Stored data:
----

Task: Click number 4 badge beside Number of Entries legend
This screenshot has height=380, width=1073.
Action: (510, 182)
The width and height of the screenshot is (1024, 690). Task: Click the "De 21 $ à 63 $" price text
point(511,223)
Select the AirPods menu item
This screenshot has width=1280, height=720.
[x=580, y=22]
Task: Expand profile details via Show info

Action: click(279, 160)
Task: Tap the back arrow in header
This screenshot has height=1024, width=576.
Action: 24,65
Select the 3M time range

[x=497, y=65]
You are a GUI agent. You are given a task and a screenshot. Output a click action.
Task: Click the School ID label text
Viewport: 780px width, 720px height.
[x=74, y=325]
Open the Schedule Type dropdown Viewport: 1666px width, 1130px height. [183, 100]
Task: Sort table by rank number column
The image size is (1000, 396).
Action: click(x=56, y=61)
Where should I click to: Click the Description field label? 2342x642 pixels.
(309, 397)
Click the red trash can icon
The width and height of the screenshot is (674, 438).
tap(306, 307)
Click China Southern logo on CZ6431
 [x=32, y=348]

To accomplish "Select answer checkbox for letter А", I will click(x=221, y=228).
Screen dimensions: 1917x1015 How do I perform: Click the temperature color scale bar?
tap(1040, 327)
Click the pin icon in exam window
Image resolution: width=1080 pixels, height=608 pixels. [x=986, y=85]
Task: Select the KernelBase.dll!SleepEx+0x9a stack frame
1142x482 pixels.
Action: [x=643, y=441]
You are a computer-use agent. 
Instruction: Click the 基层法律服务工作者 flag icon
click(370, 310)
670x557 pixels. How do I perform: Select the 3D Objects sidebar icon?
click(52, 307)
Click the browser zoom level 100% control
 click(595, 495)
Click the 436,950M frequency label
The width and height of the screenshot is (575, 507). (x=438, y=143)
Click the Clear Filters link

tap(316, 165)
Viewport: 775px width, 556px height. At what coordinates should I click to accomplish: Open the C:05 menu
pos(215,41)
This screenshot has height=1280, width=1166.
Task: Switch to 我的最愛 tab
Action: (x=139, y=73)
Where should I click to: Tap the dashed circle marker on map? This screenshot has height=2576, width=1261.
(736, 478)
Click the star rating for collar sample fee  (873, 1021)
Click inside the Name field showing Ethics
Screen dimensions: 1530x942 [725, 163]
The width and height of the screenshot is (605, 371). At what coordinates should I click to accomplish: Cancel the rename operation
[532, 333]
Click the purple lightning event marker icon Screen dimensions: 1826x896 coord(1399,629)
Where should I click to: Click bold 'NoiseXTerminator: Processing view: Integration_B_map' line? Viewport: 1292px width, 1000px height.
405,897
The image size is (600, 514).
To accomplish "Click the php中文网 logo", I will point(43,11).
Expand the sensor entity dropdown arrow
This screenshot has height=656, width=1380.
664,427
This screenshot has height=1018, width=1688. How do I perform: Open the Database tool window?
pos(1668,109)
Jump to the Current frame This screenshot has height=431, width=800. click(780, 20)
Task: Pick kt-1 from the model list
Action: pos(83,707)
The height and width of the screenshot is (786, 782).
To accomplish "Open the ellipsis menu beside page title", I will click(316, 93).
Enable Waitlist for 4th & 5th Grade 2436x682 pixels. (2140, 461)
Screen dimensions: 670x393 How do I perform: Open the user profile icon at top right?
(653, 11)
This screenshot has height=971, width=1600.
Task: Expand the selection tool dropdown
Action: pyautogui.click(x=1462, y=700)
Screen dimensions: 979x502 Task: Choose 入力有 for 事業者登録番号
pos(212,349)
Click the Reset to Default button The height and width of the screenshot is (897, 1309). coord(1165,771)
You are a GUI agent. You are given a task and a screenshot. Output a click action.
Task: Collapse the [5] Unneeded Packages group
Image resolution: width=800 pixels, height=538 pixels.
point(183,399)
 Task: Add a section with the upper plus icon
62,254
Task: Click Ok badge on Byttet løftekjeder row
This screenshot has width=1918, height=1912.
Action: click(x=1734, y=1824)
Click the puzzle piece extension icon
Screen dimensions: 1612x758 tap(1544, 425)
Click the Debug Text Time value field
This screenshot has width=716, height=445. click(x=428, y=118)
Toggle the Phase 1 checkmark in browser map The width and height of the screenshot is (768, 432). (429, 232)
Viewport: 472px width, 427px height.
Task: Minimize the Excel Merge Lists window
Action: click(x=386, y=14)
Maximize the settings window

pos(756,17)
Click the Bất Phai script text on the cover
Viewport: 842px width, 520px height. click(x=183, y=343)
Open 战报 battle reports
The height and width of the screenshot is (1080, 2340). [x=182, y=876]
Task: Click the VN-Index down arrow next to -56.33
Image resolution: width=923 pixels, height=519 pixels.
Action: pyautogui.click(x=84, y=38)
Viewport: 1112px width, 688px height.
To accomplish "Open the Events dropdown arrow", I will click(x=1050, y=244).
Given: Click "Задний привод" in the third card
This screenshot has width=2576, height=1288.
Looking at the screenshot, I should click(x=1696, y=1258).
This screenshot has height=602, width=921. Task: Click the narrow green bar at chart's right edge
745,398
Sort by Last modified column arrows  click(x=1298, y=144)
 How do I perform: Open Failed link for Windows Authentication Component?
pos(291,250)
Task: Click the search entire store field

----

Please repeat every entry, exactly as it was written.

Task: Click number 4 badge beside Number of Entries legend
This screenshot has height=380, width=1073.
Action: (510, 182)
The width and height of the screenshot is (1024, 690). Task: Click the "De 21 $ à 63 $" price text
point(511,223)
Select the AirPods menu item
This screenshot has width=1280, height=720.
[x=580, y=22]
Task: Expand profile details via Show info

Action: click(279, 160)
Task: Tap the back arrow in header
This screenshot has height=1024, width=576.
Action: 24,65
Select the 3M time range

[x=497, y=65]
You are a GUI agent. You are given a task and a screenshot. Output a click action.
Task: Click the School ID label text
Viewport: 780px width, 720px height.
[x=74, y=325]
Open the Schedule Type dropdown Viewport: 1666px width, 1130px height. [183, 100]
Task: Sort table by rank number column
The image size is (1000, 396).
Action: click(x=56, y=61)
Where should I click to: Click the Description field label? 2342x642 pixels.
(309, 397)
Click the red trash can icon
The width and height of the screenshot is (674, 438).
tap(306, 307)
Click China Southern logo on CZ6431
 [x=32, y=348]

To accomplish "Select answer checkbox for letter А", I will click(x=221, y=228).
Screen dimensions: 1917x1015 How do I perform: Click the temperature color scale bar?
tap(1040, 327)
Click the pin icon in exam window
Image resolution: width=1080 pixels, height=608 pixels. [x=986, y=85]
Task: Select the KernelBase.dll!SleepEx+0x9a stack frame
1142x482 pixels.
Action: [x=643, y=441]
You are a computer-use agent. 
Instruction: Click the 基层法律服务工作者 flag icon
click(370, 310)
670x557 pixels. How do I perform: Select the 3D Objects sidebar icon?
click(52, 307)
Click the browser zoom level 100% control
 click(595, 495)
Click the 436,950M frequency label
The width and height of the screenshot is (575, 507). (x=438, y=143)
Click the Clear Filters link

tap(316, 165)
Viewport: 775px width, 556px height. At what coordinates should I click to accomplish: Open the C:05 menu
pos(215,41)
This screenshot has height=1280, width=1166.
Task: Switch to 我的最愛 tab
Action: (x=139, y=73)
Where should I click to: Tap the dashed circle marker on map? This screenshot has height=2576, width=1261.
(736, 478)
Click the star rating for collar sample fee  (873, 1021)
Click inside the Name field showing Ethics
Screen dimensions: 1530x942 [725, 163]
The width and height of the screenshot is (605, 371). At what coordinates should I click to accomplish: Cancel the rename operation
[532, 333]
Click the purple lightning event marker icon Screen dimensions: 1826x896 coord(1399,629)
Where should I click to: Click bold 'NoiseXTerminator: Processing view: Integration_B_map' line? Viewport: 1292px width, 1000px height.
405,897
The image size is (600, 514).
To accomplish "Click the php中文网 logo", I will point(43,11).
Expand the sensor entity dropdown arrow
This screenshot has height=656, width=1380.
664,427
This screenshot has height=1018, width=1688. How do I perform: Open the Database tool window?
pos(1668,109)
Jump to the Current frame This screenshot has height=431, width=800. click(780, 20)
Task: Pick kt-1 from the model list
Action: pos(83,707)
The height and width of the screenshot is (786, 782).
To accomplish "Open the ellipsis menu beside page title", I will click(316, 93).
Enable Waitlist for 4th & 5th Grade 2436x682 pixels. (2140, 461)
Screen dimensions: 670x393 How do I perform: Open the user profile icon at top right?
(653, 11)
This screenshot has height=971, width=1600.
Task: Expand the selection tool dropdown
Action: pyautogui.click(x=1462, y=700)
Screen dimensions: 979x502 Task: Choose 入力有 for 事業者登録番号
pos(212,349)
Click the Reset to Default button The height and width of the screenshot is (897, 1309). coord(1165,771)
You are a GUI agent. You are given a task and a screenshot. Output a click action.
Task: Collapse the [5] Unneeded Packages group
Image resolution: width=800 pixels, height=538 pixels.
point(183,399)
 Task: Add a section with the upper plus icon
62,254
Task: Click Ok badge on Byttet løftekjeder row
This screenshot has width=1918, height=1912.
Action: click(x=1734, y=1824)
Click the puzzle piece extension icon
Screen dimensions: 1612x758 tap(1544, 425)
Click the Debug Text Time value field
This screenshot has width=716, height=445. click(x=428, y=118)
Toggle the Phase 1 checkmark in browser map The width and height of the screenshot is (768, 432). (429, 232)
Viewport: 472px width, 427px height.
Task: Minimize the Excel Merge Lists window
Action: click(x=386, y=14)
Maximize the settings window

pos(756,17)
Click the Bất Phai script text on the cover
Viewport: 842px width, 520px height. click(x=183, y=343)
Open 战报 battle reports
The height and width of the screenshot is (1080, 2340). [x=182, y=876]
Task: Click the VN-Index down arrow next to -56.33
Image resolution: width=923 pixels, height=519 pixels.
Action: pyautogui.click(x=84, y=38)
Viewport: 1112px width, 688px height.
To accomplish "Open the Events dropdown arrow", I will click(x=1050, y=244).
Given: Click "Задний привод" in the third card
This screenshot has width=2576, height=1288.
Looking at the screenshot, I should click(x=1696, y=1258).
This screenshot has height=602, width=921. Task: Click the narrow green bar at chart's right edge
745,398
Sort by Last modified column arrows  click(x=1298, y=144)
 How do I perform: Open Failed link for Windows Authentication Component?
pos(291,250)
Task: Click the search entire store field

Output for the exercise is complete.